Harvest Communications
Jun 7, 2024
Google-linked Generative AI Startup worth $2Billion in Funding Round
June 4 (Reuters) - Canadian AI startup Cohere has raised $450 million in funding from returning investors such as Nvidia (NVDA.O), and Salesforce Ventures (CRM.N), as well as new investors including Cisco (CSCO.O), and Canadian pension fund PSP Investments, according to a source familiar the matter.
This concludes the first tranche of Cohere's months-long fundraising efforts, while the company is still in talks to raise more in the same round at $5 billion valuation, added the source, speaking on condition of anonymity.

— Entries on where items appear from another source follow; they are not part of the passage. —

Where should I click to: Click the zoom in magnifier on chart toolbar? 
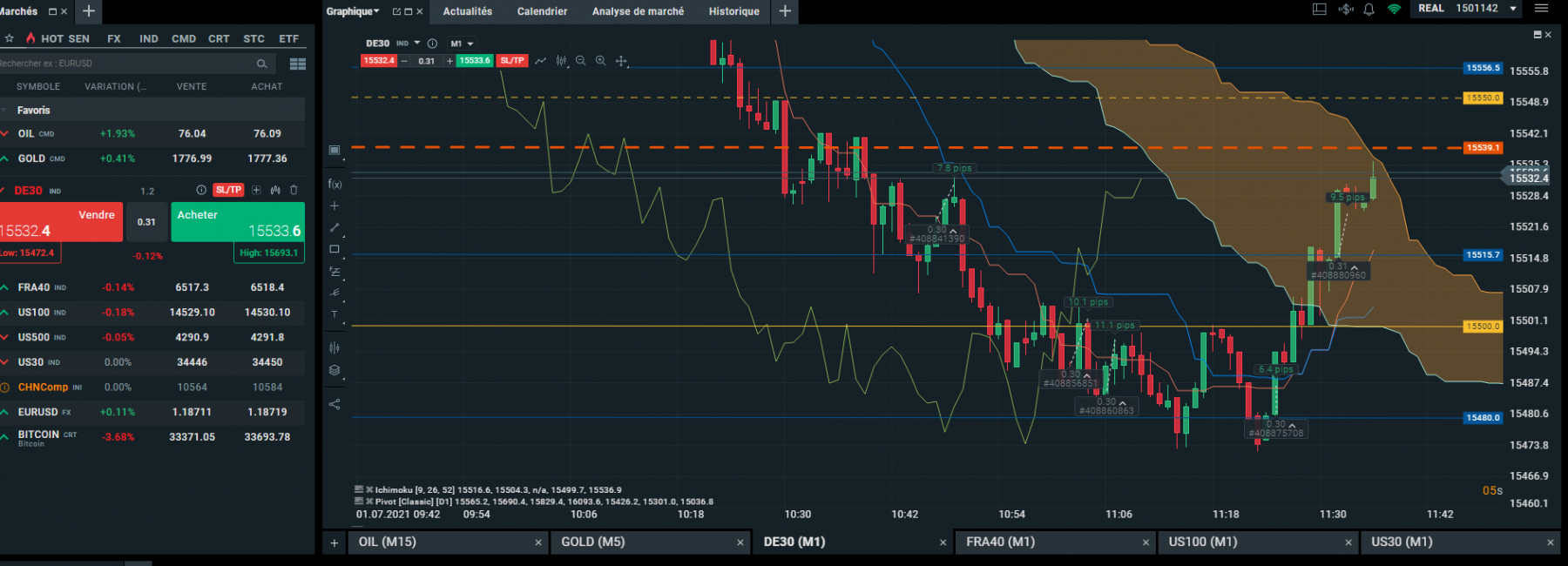[x=600, y=61]

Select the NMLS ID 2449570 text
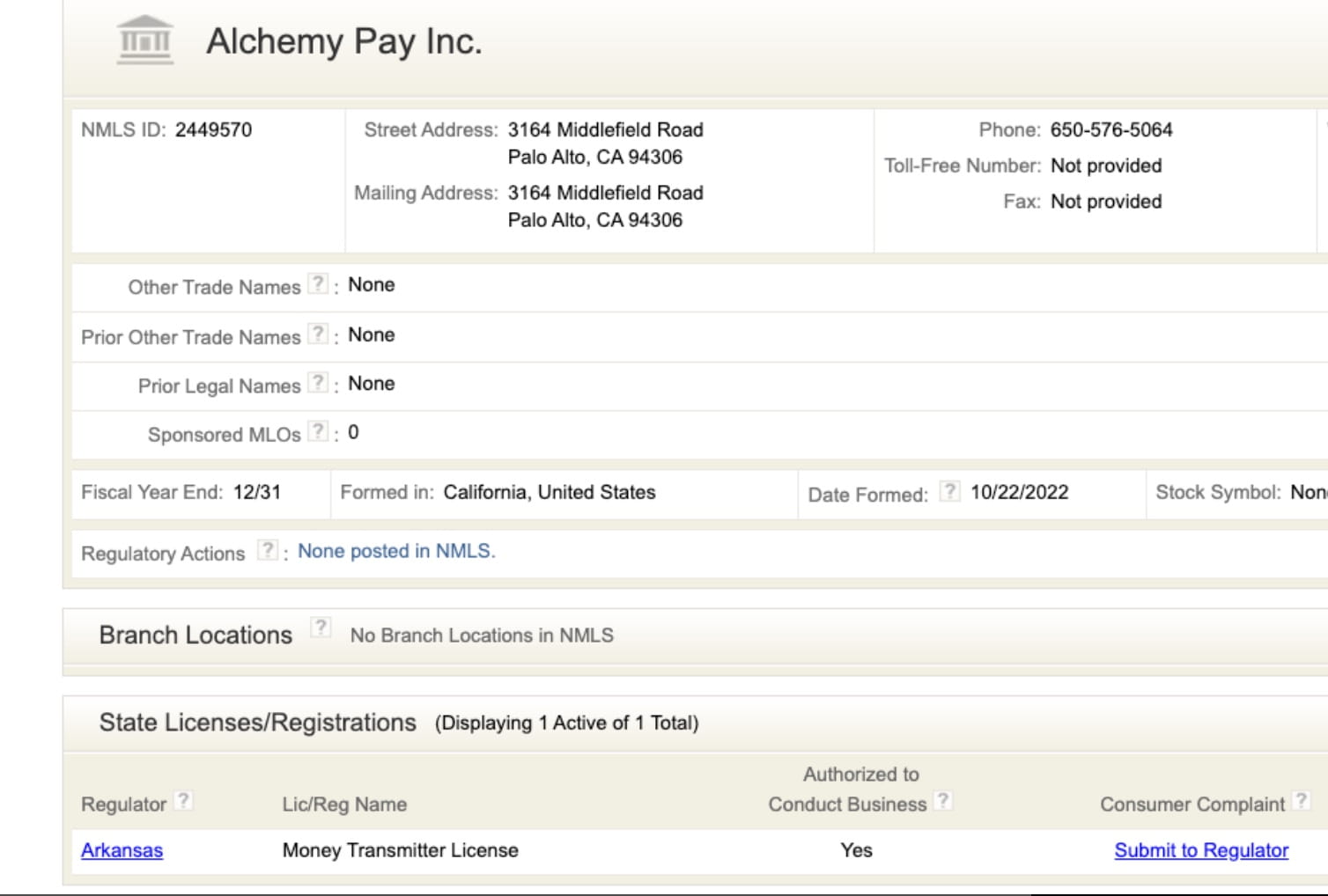tap(216, 129)
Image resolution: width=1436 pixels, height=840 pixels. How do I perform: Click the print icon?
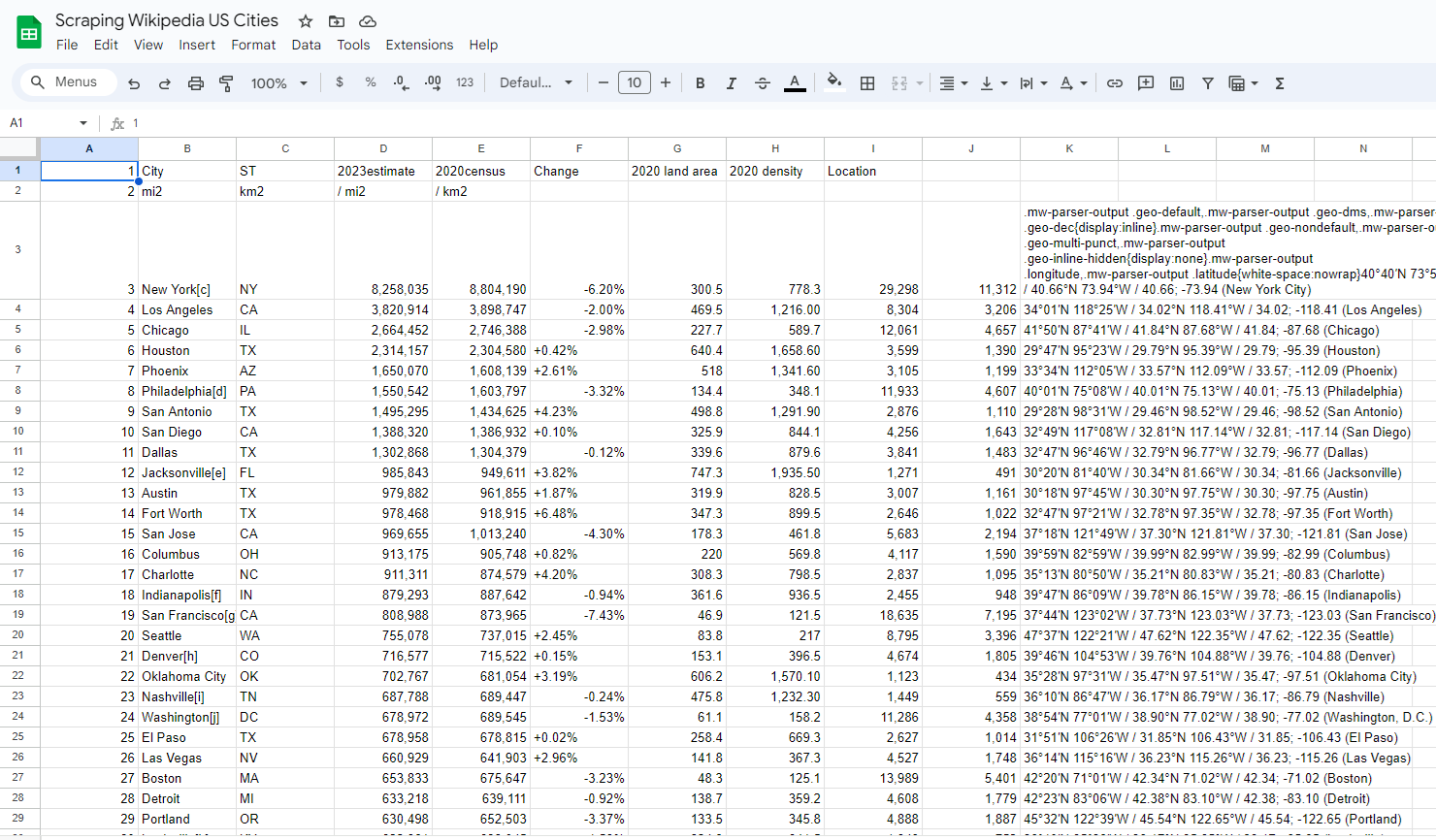tap(196, 83)
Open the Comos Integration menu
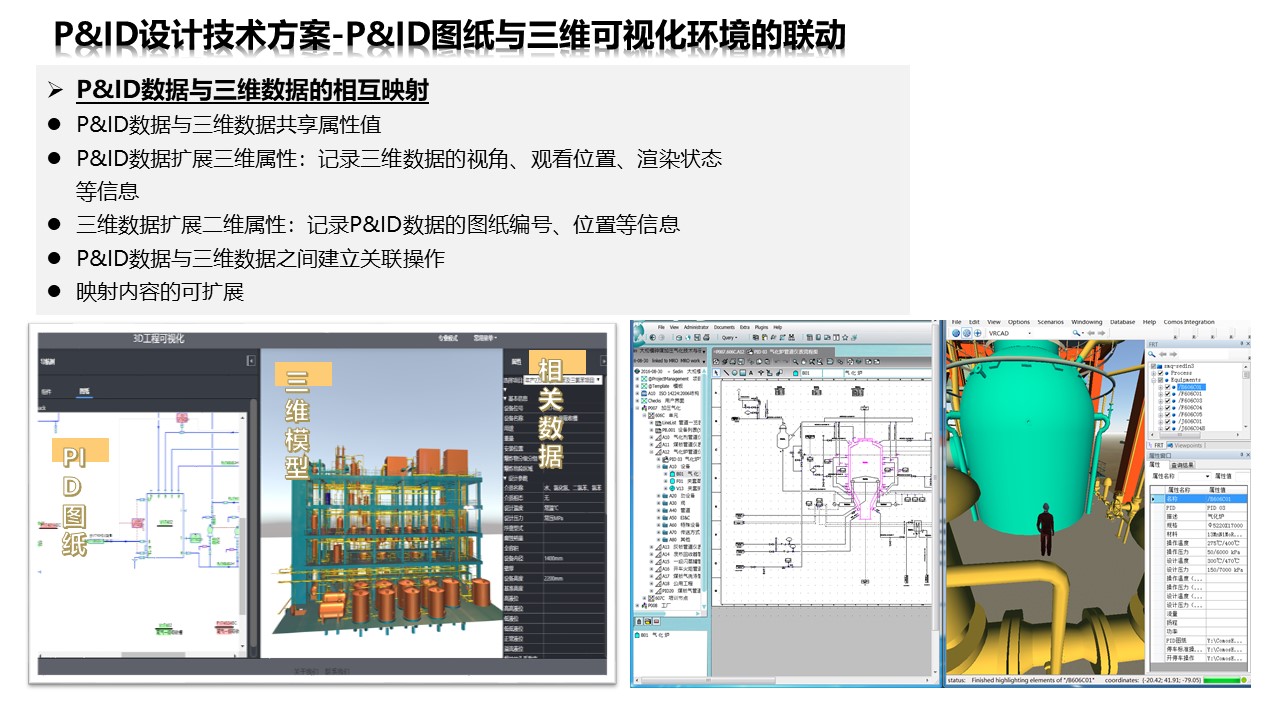This screenshot has height=720, width=1280. click(x=1189, y=322)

Salesforce, a major provider of web-based software, Nvidia, the Toronto-based venture capital firm Inovia Capital, and the Silicon Valley-based firm Index Ventures are among the investors. A.I. researchers Geoffrey Hinton, Fei-Fei Li, and Pieter Abbeel, as well as Index, Tiger Global, and other investors, contributed $170 million to the startup.
One of the most high-profile Canadian startups, Cohere is likely to benefit from the Canadian government's plan to invest C$2.4 billion ($1.77 billion) to fund compute and AI research for homegrown AI companies.
Founded in 2019, Toronto-headquartered Cohere builds large language models - software systems that are trained on large amounts of data and can generate text. Unlike OpenAI's tie-up with Microsoft, it has steered clear of exclusive deals with cloud providers, despite being backed by Oracle (ORCL.N). Cohere builds technology that other businesses can use to deploy chatbots, search engines and other A.I.-driven products. It is among a small group of companies — including the tech industry’s giants and a handful of start-ups — that are building technology that could rival systems under development at OpenAI, the San Francisco start-up that kicked off the generative A.I. boom in November with the release of the chatbot ChatGPT.
Cohere was set out to raise between $500 million to $1 billion, Reuters previously reported.
Foundation model AI companies have been racing to raise capital to fund the expensive development of AI models that require huge amounts of computing power and top industry talent.